THE ABANDONED POWER STATION IN GERMANY
This German power plant ‘Kraftwerk Plessa’ is one of the oldest power stations for lignite or brown coal in Europe. It was built in 1926 and became the most modern power plant of its time.
The power plant was established in 1927 by the ‘Elektrizitätsverband Gröba’ founded in 1910. Meanwhile, a long-term supply contract for the supply of raw lignite was concluded with the brown coal mines. In return, they obtained electricity from the power plant. Eventually, in the 1920s and 1930s, it was one of the most modern peak load power plants of the time.
Meanwhile, a second 120-meter-high chimney was built in 1940. In 1942 the plant is enlarged, a fourth turbine with an output of 20 thousand kilowatt was put into operation. The station had a total output of 54 megawatts.
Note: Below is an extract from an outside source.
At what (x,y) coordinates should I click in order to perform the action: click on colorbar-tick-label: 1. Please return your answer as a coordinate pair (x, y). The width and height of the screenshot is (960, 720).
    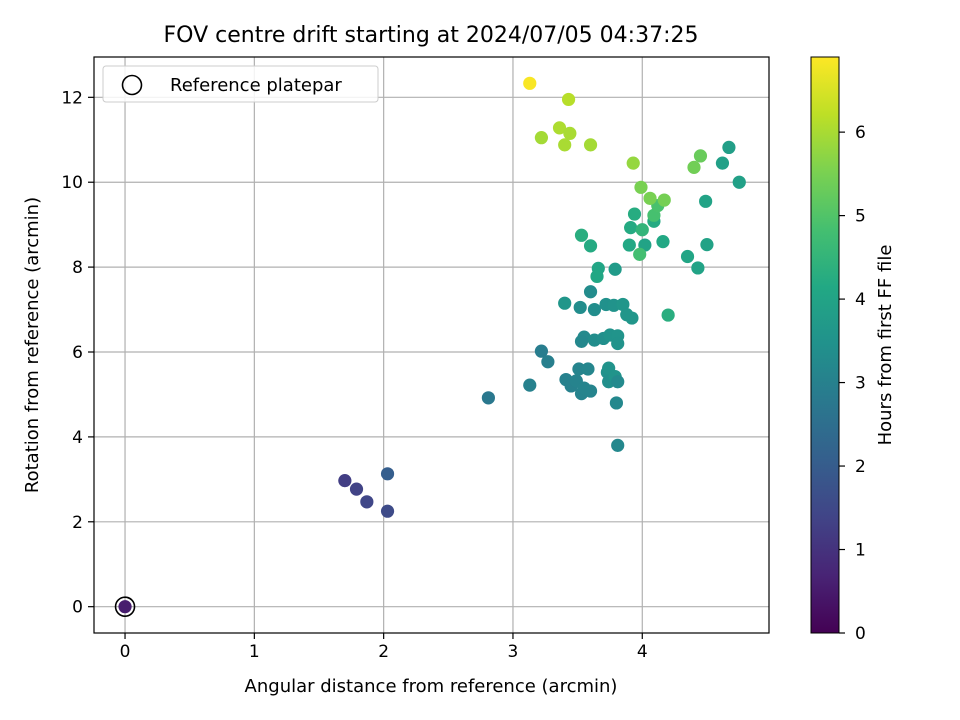
    Looking at the image, I should click on (860, 551).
Gaskombinat Schwarze Pumpe
At the end of the Second World War, the power plant was closed down. Four weeks later, the Soviets took over and put the plant into use again. It became property of the ‘Gaskombinat Schwarze Pumpe’. As early as July 22, 1985, the entire complex was placed under monument protection.
After the reunification of Germany in 1991, the plant was handed to the city of Plessa. According to the new usage concept, the energy source should be natural gas, which would have required high investments and major renovations. For this reason, the project failed and could not be realized. On April 14, 1992, the last turbine generator was shut down and the power plant was taken off the grid. Eventually in 2001 the ‘Förderverein Kraftwerk Plessa’ and the municipality of Plessa founded the ‘Industrie-Denkmal und Industrie-Museum Kraftwerk Plessa’. Today the building is a museum and event location. I visited ‘Kraftwerk Plessa’ in 2014.